* ABOUT THIS EXERCISE *
Every line from the one holding "Given: Click the Storage Type label" through the last line of the records must be retyped exactly, and no other line or picture may appear in the copy.

* PROVIDED DATA *
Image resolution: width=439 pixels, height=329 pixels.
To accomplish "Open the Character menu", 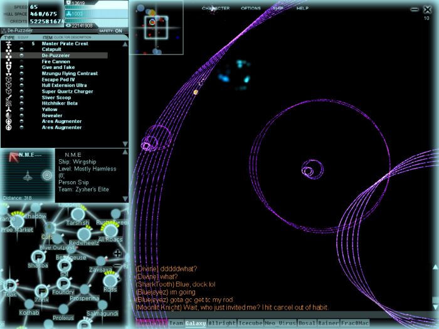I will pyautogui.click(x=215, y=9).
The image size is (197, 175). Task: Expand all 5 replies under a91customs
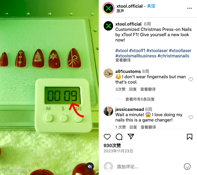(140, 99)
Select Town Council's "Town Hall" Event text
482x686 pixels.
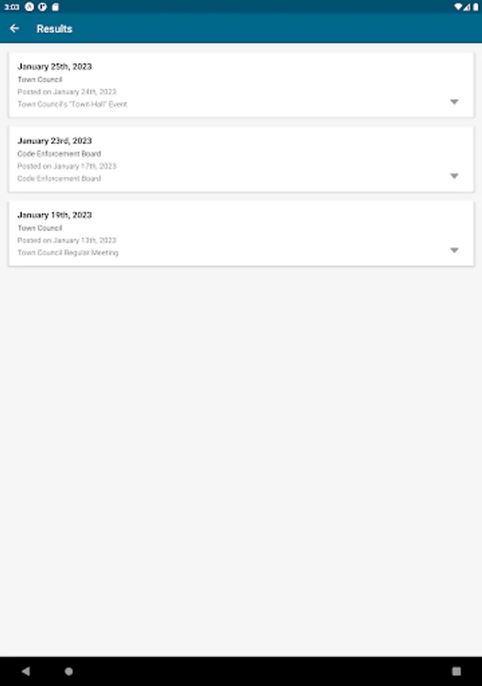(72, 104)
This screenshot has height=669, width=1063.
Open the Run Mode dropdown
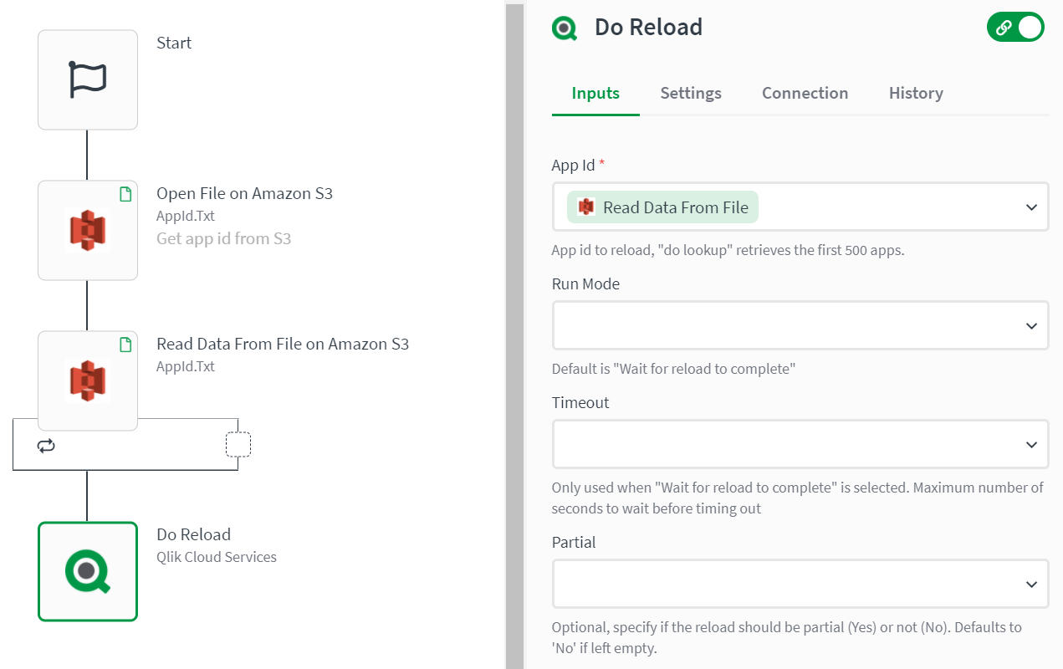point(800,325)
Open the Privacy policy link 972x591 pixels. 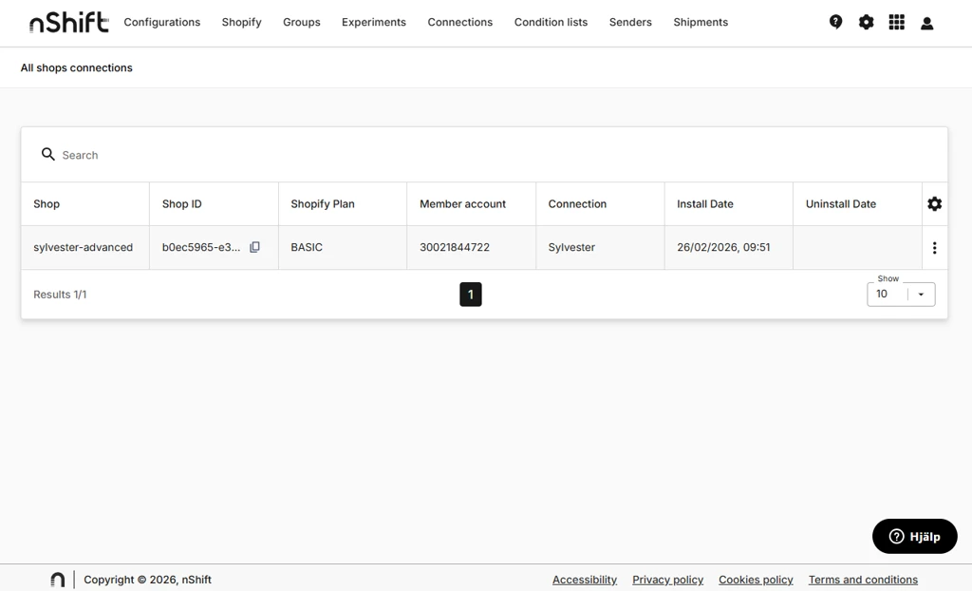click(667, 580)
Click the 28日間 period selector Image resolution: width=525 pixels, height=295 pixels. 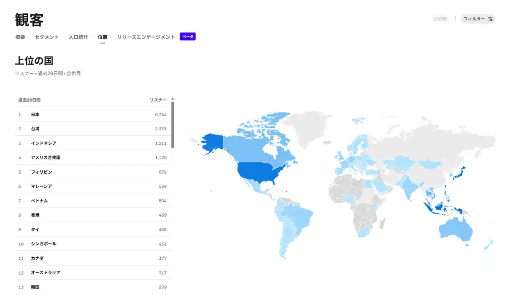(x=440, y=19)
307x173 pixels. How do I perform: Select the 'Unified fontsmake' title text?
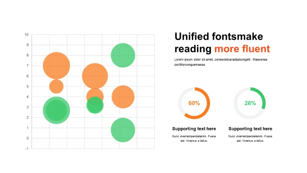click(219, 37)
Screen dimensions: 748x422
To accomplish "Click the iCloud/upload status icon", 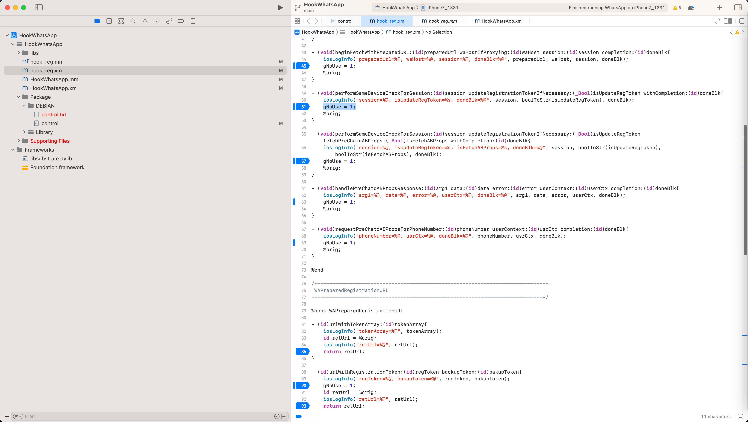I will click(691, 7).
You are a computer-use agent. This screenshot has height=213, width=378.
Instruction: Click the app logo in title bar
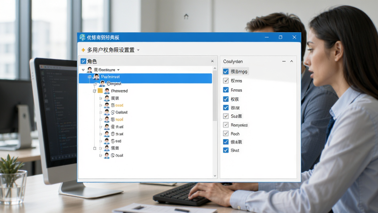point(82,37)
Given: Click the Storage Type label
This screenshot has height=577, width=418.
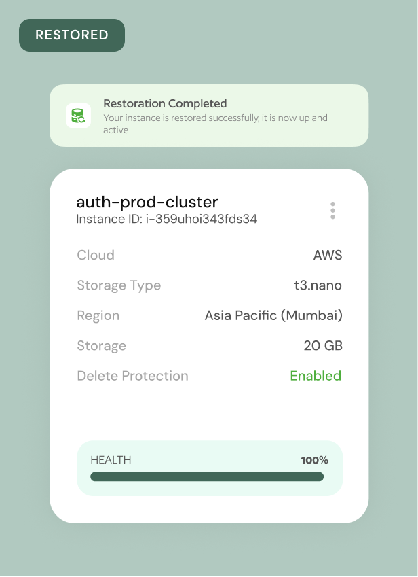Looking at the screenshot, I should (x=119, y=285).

* RESULT OF THIS TASK *
Given: Click the Storage Type label
This screenshot has height=577, width=418.
Looking at the screenshot, I should (x=119, y=285).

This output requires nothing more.